═══ Provided records

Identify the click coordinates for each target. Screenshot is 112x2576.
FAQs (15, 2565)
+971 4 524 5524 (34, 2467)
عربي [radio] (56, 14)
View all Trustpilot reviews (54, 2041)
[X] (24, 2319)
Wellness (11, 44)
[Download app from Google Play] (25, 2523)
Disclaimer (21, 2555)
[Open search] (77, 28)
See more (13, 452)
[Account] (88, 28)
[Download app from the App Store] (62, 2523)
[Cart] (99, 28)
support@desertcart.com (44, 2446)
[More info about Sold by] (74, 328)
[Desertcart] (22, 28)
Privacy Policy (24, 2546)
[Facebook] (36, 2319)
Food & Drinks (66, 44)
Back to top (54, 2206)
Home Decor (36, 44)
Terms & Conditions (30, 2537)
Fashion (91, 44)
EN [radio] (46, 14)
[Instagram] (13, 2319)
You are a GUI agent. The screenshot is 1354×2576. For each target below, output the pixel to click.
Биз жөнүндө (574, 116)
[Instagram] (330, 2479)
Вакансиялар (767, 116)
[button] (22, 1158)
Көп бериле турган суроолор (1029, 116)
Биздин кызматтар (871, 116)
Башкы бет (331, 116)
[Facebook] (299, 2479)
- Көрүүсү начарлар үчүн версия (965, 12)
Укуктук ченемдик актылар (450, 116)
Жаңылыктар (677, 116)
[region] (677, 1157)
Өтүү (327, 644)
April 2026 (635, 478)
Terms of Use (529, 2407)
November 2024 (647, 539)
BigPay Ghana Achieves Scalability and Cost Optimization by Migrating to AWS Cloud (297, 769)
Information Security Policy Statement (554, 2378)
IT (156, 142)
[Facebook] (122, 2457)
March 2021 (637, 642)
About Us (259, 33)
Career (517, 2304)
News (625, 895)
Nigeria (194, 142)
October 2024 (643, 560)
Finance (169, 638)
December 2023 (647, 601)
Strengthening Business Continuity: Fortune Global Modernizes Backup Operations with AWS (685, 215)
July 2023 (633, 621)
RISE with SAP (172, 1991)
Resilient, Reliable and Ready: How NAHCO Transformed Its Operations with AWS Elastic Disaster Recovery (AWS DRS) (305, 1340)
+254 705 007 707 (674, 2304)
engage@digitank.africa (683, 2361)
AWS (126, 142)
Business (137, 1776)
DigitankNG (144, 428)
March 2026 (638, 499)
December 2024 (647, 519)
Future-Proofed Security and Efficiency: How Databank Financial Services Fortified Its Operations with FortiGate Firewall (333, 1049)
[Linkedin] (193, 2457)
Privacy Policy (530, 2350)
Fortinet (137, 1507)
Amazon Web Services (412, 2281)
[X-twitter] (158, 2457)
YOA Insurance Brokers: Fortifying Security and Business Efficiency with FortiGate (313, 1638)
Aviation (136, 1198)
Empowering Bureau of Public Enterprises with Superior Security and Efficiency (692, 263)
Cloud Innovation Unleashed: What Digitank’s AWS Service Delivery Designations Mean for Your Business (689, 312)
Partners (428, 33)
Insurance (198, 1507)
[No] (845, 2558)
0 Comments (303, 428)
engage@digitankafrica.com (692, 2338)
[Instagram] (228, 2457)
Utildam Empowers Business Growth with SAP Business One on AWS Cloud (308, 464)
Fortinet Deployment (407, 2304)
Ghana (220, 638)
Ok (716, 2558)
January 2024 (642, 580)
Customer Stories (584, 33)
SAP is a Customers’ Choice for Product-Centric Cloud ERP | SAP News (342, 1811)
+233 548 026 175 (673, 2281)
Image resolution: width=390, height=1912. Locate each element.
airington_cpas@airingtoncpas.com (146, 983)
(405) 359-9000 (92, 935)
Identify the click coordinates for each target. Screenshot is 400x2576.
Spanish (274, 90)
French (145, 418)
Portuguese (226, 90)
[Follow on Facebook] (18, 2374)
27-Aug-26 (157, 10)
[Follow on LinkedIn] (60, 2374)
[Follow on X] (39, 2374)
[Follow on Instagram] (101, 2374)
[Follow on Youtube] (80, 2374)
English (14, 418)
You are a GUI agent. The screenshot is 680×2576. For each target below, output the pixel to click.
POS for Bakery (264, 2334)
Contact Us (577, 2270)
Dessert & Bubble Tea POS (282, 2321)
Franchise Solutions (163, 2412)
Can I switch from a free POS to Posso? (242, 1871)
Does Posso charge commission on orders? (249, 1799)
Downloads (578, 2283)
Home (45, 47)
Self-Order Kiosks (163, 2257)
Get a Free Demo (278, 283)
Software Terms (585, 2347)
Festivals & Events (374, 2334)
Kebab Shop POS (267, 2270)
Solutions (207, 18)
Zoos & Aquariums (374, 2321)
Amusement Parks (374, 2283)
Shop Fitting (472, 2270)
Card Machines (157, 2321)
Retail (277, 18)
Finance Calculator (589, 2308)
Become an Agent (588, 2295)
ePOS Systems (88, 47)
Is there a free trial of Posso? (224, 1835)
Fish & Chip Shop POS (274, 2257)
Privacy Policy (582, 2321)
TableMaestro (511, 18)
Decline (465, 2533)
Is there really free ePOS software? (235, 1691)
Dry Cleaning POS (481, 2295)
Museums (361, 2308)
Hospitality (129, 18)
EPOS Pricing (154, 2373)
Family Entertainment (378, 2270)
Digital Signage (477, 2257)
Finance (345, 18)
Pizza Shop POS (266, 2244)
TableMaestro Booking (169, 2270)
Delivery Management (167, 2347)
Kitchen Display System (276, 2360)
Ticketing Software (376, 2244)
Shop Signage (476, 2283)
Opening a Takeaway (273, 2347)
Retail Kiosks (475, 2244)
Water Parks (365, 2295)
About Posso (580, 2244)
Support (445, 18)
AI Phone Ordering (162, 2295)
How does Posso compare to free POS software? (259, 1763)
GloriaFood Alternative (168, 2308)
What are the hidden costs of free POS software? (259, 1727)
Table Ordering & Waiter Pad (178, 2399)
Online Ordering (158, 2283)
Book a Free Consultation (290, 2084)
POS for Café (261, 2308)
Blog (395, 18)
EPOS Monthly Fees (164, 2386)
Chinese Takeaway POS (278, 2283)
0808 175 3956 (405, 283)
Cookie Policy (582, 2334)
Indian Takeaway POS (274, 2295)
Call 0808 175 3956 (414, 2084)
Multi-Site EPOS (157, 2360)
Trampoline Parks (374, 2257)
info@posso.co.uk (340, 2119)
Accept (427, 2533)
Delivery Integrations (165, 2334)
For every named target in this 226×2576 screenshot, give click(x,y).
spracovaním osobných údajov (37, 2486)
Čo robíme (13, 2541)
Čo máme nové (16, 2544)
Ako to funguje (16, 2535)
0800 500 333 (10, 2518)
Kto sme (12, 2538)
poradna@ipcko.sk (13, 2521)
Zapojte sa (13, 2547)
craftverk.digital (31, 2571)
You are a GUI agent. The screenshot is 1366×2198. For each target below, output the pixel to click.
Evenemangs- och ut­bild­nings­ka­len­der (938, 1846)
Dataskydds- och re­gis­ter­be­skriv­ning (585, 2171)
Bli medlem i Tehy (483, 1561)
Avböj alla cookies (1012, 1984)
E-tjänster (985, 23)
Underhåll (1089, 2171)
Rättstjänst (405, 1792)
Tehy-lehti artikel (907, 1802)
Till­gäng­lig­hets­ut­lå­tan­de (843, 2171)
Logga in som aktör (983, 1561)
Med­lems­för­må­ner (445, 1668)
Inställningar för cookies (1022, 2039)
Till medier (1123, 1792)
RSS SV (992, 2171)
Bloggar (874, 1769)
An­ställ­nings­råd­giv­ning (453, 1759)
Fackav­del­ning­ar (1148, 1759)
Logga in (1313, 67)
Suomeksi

══════

[What the task requires]
For every entry above, write out an exact copy.

[Answer box]
Identify the click coordinates for each target. Screenshot is 112x2576.
FAQs (15, 2565)
+971 4 524 5524 (34, 2467)
عربي [radio] (56, 14)
View all Trustpilot reviews (54, 2041)
[X] (24, 2319)
Wellness (11, 44)
[Download app from Google Play] (25, 2523)
Disclaimer (21, 2555)
[Open search] (77, 28)
See more (13, 452)
[Account] (88, 28)
[Download app from the App Store] (62, 2523)
[Cart] (99, 28)
support@desertcart.com (44, 2446)
[More info about Sold by] (74, 328)
[Desertcart] (22, 28)
Privacy Policy (24, 2546)
[Facebook] (36, 2319)
Food & Drinks (66, 44)
Back to top (54, 2206)
Home Decor (36, 44)
Terms & Conditions (30, 2537)
Fashion (91, 44)
EN [radio] (46, 14)
[Instagram] (13, 2319)
You are a GUI agent. The screenshot is 1354×2576. For each target below, output the pixel to click.
Биз жөнүндө (574, 116)
[Instagram] (330, 2479)
Вакансиялар (767, 116)
[button] (22, 1158)
Көп бериле турган суроолор (1029, 116)
Биздин кызматтар (871, 116)
Башкы бет (331, 116)
[Facebook] (299, 2479)
- Көрүүсү начарлар үчүн версия (965, 12)
Укуктук ченемдик актылар (450, 116)
Жаңылыктар (677, 116)
[region] (677, 1157)
Өтүү (327, 644)
April 2026 (635, 478)
Terms of Use (529, 2407)
November 2024 (647, 539)
BigPay Ghana Achieves Scalability and Cost Optimization by Migrating to AWS Cloud (297, 769)
Information Security Policy Statement (554, 2378)
IT (156, 142)
[Facebook] (122, 2457)
March 2021 (637, 642)
About Us (259, 33)
Career (517, 2304)
News (625, 895)
Nigeria (194, 142)
October 2024 (643, 560)
Finance (169, 638)
December 2023 (647, 601)
Strengthening Business Continuity: Fortune Global Modernizes Backup Operations with AWS (685, 215)
July 2023 (633, 621)
RISE with SAP (172, 1991)
Resilient, Reliable and Ready: How NAHCO Transformed Its Operations with AWS Elastic Disaster Recovery (AWS DRS) (305, 1340)
+254 705 007 707 (674, 2304)
engage@digitank.africa (683, 2361)
AWS (126, 142)
Business (137, 1776)
DigitankNG (144, 428)
March 2026 (638, 499)
December 2024 (647, 519)
Future-Proofed Security and Efficiency: How Databank Financial Services Fortified Its Operations with FortiGate Firewall (333, 1049)
[Linkedin] (193, 2457)
Privacy Policy (530, 2350)
Fortinet (137, 1507)
Amazon Web Services (412, 2281)
[X-twitter] (158, 2457)
YOA Insurance Brokers: Fortifying Security and Business Efficiency with FortiGate (313, 1638)
Aviation (136, 1198)
Empowering Bureau of Public Enterprises with Superior Security and Efficiency (692, 263)
Cloud Innovation Unleashed: What Digitank’s AWS Service Delivery Designations Mean for Your Business (689, 312)
Partners (428, 33)
Insurance (198, 1507)
[No] (845, 2558)
0 Comments (303, 428)
engage@digitankafrica.com (692, 2338)
[Instagram] (228, 2457)
Utildam Empowers Business Growth with SAP Business One on AWS Cloud (308, 464)
Fortinet Deployment (407, 2304)
Ghana (220, 638)
Ok (716, 2558)
January 2024 (642, 580)
Customer Stories (584, 33)
SAP is a Customers’ Choice for Product-Centric Cloud ERP | SAP News (342, 1811)
+233 548 026 175 (673, 2281)
Image resolution: width=390, height=1912. Locate each element.
airington_cpas@airingtoncpas.com (146, 983)
(405) 359-9000 (92, 935)
Identify the click coordinates for each target. Screenshot is 400x2576.
Spanish (274, 90)
French (145, 418)
Portuguese (226, 90)
[Follow on Facebook] (18, 2374)
27-Aug-26 (157, 10)
[Follow on LinkedIn] (60, 2374)
[Follow on X] (39, 2374)
[Follow on Instagram] (101, 2374)
[Follow on Youtube] (80, 2374)
English (14, 418)
You are a GUI agent. The screenshot is 680×2576. For each target below, output the pixel to click.
POS for Bakery (264, 2334)
Contact Us (577, 2270)
Dessert & Bubble Tea POS (282, 2321)
Franchise Solutions (163, 2412)
Can I switch from a free POS to Posso? (242, 1871)
Does Posso charge commission on orders? (249, 1799)
Downloads (578, 2283)
Home (45, 47)
Self-Order Kiosks (163, 2257)
Get a Free Demo (278, 283)
Software Terms (585, 2347)
Festivals & Events (374, 2334)
Kebab Shop POS (267, 2270)
Solutions (207, 18)
Zoos & Aquariums (374, 2321)
Amusement Parks (374, 2283)
Shop Fitting (472, 2270)
Card Machines (157, 2321)
Retail (277, 18)
Finance Calculator (589, 2308)
Become an Agent (588, 2295)
ePOS Systems (88, 47)
Is there a free trial of Posso? (224, 1835)
Fish & Chip Shop POS (274, 2257)
Privacy Policy (582, 2321)
TableMaestro (511, 18)
Decline (465, 2533)
Is there really free ePOS software? (235, 1691)
Dry Cleaning POS (481, 2295)
Museums (361, 2308)
Hospitality (129, 18)
EPOS Pricing (154, 2373)
Family Entertainment (378, 2270)
Digital Signage (477, 2257)
Finance (345, 18)
Pizza Shop POS (266, 2244)
TableMaestro Booking (169, 2270)
Delivery Management (167, 2347)
Kitchen Display System (276, 2360)
Ticketing Software (376, 2244)
Shop Signage (476, 2283)
Opening a Takeaway (273, 2347)
Retail Kiosks (475, 2244)
Water Parks (365, 2295)
About Posso (580, 2244)
Support (445, 18)
AI Phone Ordering (162, 2295)
How does Posso compare to free POS software? (259, 1763)
GloriaFood Alternative (168, 2308)
What are the hidden costs of free POS software? (259, 1727)
Table Ordering & Waiter Pad (178, 2399)
Online Ordering (158, 2283)
Book a Free Consultation (290, 2084)
POS for Café (261, 2308)
Blog (395, 18)
EPOS Monthly Fees (164, 2386)
Chinese Takeaway POS (278, 2283)
0808 175 3956 (405, 283)
Cookie Policy (582, 2334)
Indian Takeaway POS (274, 2295)
Call 0808 175 3956 (414, 2084)
Multi-Site EPOS (157, 2360)
Trampoline Parks (374, 2257)
info@posso.co.uk (340, 2119)
Accept (427, 2533)
Delivery Integrations (165, 2334)
For every named target in this 226×2576 screenshot, give click(x,y).
spracovaním osobných údajov (37, 2486)
Čo robíme (13, 2541)
Čo máme nové (16, 2544)
Ako to funguje (16, 2535)
0800 500 333 (10, 2518)
Kto sme (12, 2538)
poradna@ipcko.sk (13, 2521)
Zapojte sa (13, 2547)
craftverk.digital (31, 2571)
You are a GUI agent. The screenshot is 1366×2198. For each target below, output the pixel to click.
Evenemangs- och ut­bild­nings­ka­len­der (938, 1846)
Dataskydds- och re­gis­ter­be­skriv­ning (585, 2171)
Bli medlem i Tehy (483, 1561)
Avböj alla cookies (1012, 1984)
E-tjänster (985, 23)
Underhåll (1089, 2171)
Rättstjänst (405, 1792)
Tehy-lehti artikel (907, 1802)
Till­gäng­lig­hets­ut­lå­tan­de (843, 2171)
Logga in som aktör (983, 1561)
Med­lems­för­må­ner (445, 1668)
Inställningar för cookies (1022, 2039)
Till medier (1123, 1792)
RSS SV (992, 2171)
Bloggar (874, 1769)
An­ställ­nings­råd­giv­ning (453, 1759)
Fackav­del­ning­ar (1148, 1759)
Logga in (1313, 67)
Suomeksi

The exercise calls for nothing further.